## Task
Only lines with the word "category" are wanted; copy each of them from the listing below.

## Information supplied

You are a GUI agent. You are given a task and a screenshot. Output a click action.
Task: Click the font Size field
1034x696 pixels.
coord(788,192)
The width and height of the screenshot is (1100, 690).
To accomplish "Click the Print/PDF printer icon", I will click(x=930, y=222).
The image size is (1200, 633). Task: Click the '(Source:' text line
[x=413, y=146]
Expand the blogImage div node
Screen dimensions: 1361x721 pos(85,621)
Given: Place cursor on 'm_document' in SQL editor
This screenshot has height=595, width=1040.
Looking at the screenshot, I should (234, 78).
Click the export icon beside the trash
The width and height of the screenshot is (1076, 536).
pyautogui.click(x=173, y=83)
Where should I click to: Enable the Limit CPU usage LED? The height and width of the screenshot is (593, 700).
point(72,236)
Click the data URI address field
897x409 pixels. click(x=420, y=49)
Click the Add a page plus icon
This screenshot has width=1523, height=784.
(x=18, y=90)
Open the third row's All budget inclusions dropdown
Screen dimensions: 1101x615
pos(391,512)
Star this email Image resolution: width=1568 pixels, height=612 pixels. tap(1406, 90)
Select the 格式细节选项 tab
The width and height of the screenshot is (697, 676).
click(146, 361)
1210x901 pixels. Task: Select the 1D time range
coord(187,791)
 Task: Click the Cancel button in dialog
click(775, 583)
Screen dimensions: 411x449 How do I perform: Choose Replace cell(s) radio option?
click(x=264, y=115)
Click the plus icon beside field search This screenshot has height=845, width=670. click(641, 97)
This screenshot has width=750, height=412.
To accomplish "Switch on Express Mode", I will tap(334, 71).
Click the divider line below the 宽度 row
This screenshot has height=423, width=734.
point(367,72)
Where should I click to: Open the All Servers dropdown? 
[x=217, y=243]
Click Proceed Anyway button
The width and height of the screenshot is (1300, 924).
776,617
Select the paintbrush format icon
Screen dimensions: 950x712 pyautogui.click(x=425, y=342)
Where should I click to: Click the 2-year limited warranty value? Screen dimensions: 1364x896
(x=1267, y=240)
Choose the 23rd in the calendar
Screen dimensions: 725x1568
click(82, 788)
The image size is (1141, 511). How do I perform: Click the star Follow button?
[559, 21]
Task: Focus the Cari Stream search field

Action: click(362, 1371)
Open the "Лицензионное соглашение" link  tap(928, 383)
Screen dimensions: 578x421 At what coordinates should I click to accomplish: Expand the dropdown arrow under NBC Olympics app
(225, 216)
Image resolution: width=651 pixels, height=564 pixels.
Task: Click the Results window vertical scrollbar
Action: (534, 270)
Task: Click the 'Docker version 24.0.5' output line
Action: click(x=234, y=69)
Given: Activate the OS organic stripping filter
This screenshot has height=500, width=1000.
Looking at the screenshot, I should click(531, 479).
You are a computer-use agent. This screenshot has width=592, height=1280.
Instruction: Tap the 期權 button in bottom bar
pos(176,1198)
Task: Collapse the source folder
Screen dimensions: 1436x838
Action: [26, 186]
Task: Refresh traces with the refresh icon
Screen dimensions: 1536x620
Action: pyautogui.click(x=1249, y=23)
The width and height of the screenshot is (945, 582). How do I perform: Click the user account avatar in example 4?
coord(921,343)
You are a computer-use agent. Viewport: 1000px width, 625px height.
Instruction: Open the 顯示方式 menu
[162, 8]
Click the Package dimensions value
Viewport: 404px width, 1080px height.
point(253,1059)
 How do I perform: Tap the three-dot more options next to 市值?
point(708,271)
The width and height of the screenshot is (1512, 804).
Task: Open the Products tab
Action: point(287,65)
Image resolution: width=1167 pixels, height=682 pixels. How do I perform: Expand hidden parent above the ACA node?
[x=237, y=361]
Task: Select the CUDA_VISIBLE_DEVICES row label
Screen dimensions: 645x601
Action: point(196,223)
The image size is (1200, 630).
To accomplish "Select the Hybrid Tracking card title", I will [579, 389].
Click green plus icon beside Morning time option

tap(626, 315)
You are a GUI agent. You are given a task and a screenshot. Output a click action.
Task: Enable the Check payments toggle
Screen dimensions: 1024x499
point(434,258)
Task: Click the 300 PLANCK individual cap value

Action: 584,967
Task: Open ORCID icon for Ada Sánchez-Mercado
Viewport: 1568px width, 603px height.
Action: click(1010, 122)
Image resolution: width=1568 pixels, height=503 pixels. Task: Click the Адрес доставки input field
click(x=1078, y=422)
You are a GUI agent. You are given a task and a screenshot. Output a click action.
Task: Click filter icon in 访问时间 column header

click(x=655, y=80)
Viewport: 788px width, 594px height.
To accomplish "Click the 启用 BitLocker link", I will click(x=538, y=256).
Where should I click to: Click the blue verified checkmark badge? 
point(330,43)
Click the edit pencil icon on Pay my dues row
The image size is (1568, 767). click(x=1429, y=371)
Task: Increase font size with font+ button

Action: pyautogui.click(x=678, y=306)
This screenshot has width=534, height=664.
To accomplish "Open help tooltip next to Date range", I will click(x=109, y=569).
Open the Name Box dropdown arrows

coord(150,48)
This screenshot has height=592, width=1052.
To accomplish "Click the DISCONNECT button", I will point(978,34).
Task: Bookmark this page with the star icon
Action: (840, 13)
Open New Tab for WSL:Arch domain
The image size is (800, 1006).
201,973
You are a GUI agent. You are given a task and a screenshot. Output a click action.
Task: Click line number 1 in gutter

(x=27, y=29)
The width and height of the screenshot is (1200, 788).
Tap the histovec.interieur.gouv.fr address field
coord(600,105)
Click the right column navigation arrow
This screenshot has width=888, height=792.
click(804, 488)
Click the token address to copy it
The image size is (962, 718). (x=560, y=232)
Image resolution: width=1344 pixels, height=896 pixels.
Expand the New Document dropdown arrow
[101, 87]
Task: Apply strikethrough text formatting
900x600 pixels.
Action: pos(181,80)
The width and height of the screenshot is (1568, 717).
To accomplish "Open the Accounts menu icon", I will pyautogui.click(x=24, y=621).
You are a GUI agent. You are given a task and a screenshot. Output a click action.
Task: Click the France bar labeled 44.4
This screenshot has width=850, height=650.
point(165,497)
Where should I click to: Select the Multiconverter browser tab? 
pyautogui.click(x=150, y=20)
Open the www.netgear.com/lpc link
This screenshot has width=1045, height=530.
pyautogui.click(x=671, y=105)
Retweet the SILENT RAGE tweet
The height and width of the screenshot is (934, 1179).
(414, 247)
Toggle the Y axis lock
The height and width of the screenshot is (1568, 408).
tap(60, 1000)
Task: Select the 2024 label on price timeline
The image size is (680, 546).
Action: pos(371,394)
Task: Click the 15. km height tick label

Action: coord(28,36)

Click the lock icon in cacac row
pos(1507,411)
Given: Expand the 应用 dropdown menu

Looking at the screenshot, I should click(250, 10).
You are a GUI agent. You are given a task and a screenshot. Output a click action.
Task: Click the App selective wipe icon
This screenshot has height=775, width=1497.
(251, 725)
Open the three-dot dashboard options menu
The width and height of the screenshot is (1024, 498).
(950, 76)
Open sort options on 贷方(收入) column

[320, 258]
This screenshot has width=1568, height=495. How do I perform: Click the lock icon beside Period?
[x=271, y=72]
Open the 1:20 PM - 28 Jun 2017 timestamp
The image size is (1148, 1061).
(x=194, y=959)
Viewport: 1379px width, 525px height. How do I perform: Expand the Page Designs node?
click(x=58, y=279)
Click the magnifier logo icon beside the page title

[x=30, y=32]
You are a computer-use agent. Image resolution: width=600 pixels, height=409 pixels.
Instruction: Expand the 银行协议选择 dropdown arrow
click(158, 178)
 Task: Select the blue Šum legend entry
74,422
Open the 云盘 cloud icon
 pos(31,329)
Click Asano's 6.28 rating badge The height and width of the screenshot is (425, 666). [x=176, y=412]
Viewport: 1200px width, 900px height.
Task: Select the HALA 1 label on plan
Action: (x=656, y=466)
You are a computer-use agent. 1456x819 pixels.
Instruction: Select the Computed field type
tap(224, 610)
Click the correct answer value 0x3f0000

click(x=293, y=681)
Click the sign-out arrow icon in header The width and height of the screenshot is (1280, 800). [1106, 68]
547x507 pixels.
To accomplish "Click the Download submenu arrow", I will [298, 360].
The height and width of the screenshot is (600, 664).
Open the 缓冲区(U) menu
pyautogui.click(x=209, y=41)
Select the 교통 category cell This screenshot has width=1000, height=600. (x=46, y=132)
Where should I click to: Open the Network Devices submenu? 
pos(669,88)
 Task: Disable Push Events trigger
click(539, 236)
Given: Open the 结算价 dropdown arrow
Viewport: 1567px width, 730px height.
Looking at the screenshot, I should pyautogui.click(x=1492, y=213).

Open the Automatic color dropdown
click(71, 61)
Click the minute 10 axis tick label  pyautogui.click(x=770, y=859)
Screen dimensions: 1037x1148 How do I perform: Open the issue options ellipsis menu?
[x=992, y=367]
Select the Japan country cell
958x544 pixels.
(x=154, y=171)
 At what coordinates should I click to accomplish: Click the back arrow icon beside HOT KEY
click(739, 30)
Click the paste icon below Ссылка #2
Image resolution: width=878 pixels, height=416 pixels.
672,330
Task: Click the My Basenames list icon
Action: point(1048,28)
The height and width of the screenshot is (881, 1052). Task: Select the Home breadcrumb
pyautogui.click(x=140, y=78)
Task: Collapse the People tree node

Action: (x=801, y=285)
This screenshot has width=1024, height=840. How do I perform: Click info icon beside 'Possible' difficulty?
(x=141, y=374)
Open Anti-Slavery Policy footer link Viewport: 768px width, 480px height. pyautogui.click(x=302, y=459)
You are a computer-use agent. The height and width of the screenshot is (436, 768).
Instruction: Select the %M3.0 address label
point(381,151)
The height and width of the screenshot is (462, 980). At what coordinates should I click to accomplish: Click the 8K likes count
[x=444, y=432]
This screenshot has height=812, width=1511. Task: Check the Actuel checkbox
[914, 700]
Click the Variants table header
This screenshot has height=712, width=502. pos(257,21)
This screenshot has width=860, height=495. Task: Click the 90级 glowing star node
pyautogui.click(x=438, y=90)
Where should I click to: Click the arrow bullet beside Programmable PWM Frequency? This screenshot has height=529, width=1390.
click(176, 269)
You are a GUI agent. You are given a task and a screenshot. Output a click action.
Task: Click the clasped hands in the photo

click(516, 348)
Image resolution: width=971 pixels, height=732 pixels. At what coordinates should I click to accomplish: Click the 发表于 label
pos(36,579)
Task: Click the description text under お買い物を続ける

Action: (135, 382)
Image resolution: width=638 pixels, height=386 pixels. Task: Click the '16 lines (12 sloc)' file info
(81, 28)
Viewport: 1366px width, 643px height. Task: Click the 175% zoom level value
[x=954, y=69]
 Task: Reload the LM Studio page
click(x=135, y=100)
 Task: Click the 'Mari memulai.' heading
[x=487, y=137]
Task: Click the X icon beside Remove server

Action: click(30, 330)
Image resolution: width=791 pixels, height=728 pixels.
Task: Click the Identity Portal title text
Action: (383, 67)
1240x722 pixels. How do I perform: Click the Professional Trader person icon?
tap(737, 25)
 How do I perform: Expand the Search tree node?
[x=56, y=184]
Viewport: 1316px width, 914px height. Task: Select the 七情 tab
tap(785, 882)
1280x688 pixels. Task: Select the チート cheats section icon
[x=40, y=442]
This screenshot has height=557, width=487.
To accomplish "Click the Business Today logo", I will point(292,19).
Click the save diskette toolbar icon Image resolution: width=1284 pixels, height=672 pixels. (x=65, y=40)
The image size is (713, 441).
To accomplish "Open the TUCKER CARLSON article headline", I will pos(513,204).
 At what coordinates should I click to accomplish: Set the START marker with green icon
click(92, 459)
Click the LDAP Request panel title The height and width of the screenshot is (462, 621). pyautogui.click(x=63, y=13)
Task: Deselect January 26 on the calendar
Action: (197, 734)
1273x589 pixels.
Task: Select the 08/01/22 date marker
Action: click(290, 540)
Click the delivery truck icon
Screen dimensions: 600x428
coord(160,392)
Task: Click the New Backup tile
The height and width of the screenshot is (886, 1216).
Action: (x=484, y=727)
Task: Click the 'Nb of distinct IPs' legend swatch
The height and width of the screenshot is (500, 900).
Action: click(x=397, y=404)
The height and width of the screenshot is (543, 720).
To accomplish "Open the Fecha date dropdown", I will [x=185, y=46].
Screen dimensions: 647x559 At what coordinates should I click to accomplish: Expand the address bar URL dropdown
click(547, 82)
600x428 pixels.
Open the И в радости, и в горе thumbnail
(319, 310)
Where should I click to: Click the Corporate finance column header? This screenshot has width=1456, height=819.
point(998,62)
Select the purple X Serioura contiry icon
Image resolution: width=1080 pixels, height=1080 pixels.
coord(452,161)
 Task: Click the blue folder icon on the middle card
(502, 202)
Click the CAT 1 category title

## Response area
Select the 교통 category cell This screenshot has width=1000, height=600. (x=46, y=132)
Click the CAT 1 category title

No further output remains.